'''

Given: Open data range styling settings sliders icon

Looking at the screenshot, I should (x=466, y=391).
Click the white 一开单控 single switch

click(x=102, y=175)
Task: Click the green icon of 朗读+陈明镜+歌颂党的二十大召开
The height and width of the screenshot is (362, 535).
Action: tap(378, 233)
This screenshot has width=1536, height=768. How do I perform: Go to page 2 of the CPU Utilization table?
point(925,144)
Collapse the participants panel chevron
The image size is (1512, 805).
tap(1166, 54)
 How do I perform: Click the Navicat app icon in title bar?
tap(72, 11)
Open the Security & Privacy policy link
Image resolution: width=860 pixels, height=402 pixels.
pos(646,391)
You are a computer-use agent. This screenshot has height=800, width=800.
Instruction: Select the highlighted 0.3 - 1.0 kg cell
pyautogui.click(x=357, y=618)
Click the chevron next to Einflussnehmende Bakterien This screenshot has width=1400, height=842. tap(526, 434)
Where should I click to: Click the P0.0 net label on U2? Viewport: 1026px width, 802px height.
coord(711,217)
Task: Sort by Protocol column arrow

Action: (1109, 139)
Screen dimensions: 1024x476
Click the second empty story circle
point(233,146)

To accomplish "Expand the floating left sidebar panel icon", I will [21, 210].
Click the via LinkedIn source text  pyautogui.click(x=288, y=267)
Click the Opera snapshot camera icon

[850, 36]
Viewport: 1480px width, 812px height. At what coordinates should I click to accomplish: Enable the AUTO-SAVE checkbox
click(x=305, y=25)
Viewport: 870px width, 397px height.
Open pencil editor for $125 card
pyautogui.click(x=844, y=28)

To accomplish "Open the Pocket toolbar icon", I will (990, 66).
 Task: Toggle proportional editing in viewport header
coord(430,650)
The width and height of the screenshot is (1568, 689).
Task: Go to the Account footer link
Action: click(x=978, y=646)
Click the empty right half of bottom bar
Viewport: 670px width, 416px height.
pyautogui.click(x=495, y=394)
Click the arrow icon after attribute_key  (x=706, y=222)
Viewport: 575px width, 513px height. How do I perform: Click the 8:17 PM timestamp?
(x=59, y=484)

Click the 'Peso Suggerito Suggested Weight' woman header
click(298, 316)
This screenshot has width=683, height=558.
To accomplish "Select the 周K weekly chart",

'''

- **THE PROBLEM**
Only the lines that contain the string "will" should be copied from the entries above.

- **RESPONSE AREA**
To accomplish "Expand the floating left sidebar panel icon", I will [21, 210].
To accomplish "Open the Pocket toolbar icon", I will (990, 66).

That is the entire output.